[Stored entries]
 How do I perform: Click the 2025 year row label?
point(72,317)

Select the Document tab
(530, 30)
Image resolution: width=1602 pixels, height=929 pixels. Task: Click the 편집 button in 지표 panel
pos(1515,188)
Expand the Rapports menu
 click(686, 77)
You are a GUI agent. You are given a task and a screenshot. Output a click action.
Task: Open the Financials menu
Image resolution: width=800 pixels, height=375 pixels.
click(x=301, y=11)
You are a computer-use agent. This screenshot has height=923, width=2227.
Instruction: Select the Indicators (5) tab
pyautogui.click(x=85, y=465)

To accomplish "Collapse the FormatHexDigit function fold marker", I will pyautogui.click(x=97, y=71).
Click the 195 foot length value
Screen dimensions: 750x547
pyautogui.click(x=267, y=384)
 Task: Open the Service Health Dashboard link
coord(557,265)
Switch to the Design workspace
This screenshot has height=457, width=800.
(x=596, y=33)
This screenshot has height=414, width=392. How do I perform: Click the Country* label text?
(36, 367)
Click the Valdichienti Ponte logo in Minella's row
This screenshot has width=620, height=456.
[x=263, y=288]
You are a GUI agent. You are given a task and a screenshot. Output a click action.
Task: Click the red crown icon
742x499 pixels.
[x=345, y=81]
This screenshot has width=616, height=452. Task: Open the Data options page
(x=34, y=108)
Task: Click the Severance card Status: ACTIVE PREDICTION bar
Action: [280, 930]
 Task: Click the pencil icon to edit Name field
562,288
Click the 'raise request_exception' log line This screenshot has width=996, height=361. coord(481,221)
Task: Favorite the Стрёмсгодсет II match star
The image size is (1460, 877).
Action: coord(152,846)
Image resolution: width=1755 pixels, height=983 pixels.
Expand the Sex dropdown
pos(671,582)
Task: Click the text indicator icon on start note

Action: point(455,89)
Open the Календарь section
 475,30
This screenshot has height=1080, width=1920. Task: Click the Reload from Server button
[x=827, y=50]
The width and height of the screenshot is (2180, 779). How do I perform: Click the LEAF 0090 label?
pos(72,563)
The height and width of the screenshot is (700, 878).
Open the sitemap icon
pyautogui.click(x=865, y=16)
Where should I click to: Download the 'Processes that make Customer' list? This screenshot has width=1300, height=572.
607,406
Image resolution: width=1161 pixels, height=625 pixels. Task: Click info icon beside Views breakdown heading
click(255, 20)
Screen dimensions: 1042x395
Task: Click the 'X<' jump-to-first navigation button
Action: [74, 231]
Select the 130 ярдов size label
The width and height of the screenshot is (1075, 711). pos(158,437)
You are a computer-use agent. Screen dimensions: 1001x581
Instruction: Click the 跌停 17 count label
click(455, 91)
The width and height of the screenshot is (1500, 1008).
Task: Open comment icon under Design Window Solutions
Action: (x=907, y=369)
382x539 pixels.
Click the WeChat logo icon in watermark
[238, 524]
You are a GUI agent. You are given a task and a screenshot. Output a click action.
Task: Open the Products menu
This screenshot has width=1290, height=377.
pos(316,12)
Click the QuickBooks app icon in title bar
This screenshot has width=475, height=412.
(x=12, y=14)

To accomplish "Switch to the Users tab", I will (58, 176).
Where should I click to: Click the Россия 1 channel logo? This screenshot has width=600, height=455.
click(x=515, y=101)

* _INSTRUCTIONS FOR THE TASK_: Please report every line of the records above that contains the word "accomplish".

* _REPLY_:
To accomplish "Collapse the FormatHexDigit function fold marker", I will pyautogui.click(x=97, y=71).
To accomplish "Switch to the Users tab", I will (58, 176).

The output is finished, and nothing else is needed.